[Exercice A]
Répondez d'après l'extrait ci-dessous sur le Midem :
(i) Combien de sociétés liées à la musique sur Internet ont fait le déplacement cette année ?
(ii) Quelle fonction occupe Xavier Roy ?
(iii) Comment s'appelle l'espace réservé aux musiques électroniques dans le salon ?

═════ Extrait ═════

Au-delà de tous ces débats techniques, en déambulant dans les allées du Palais des Festivals, l'ère du numérique semblait déjà avoir commencé. Cette année, plus d'une trentaine de sociétés en rapport avec la musique sur Internet avait ainsi fait le déplacement (A2B Music, Boxman, MCY Music...), dont la plupart pour la première fois. "L'édition 1999 est celle de la transition", déclarait jeudi dernier dans le quotidien Le Monde, Xavier Roy, pdg de Reed Midem Organisation. En l'an 2000, l'univers d'internet deviendra pour la première fois l'un des piliers du Midem, au même titre que les musiques électroniques, qui disposent d'un espace à part dans le salon (Le Village Electronique).

═════

[Exercice B]
Sélectionnez toutes les lignes ci-dessous qui contiennent la chaîne « screenshot ».

═════ Lignes fournies ═════

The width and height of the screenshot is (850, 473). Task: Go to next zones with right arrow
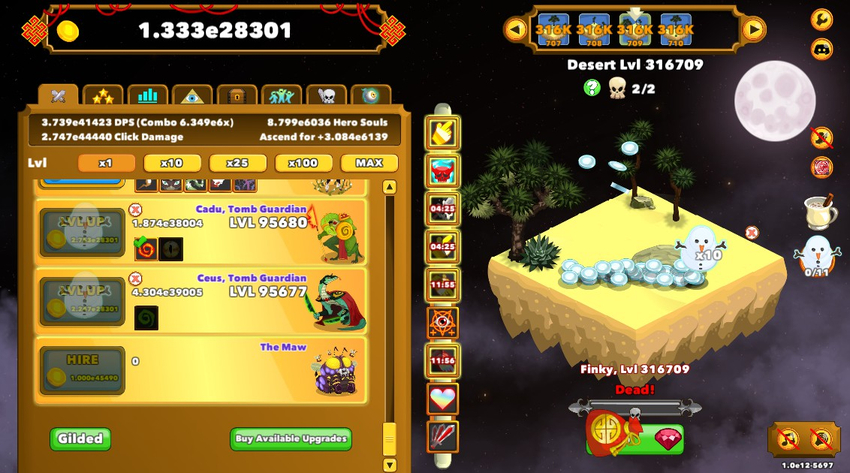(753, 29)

═════
═════ Lignes fournies ═════

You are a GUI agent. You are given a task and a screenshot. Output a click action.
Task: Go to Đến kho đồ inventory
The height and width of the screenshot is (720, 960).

═════
═════ Lignes fournies ═════

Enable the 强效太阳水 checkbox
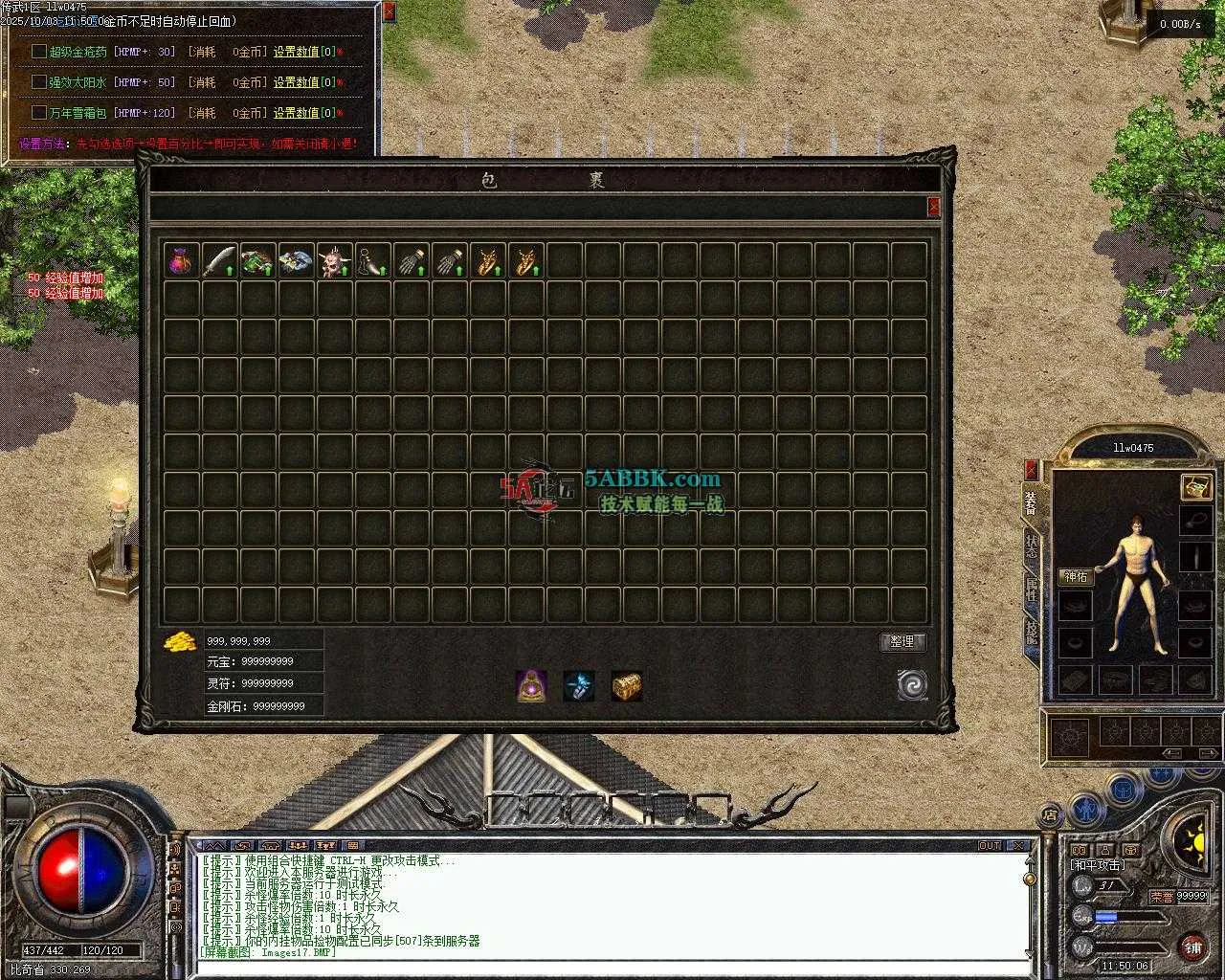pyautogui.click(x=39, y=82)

═════

[Réponse complète A]
(i) Plus d'une trentaine.
(ii) Il est pdg de Reed Midem Organisation.
(iii) Le Village Electronique.

[Réponse complète B]
The width and height of the screenshot is (850, 473). Task: Go to next zones with right arrow
You are a GUI agent. You are given a task and a screenshot. Output a click action.
The height and width of the screenshot is (720, 960).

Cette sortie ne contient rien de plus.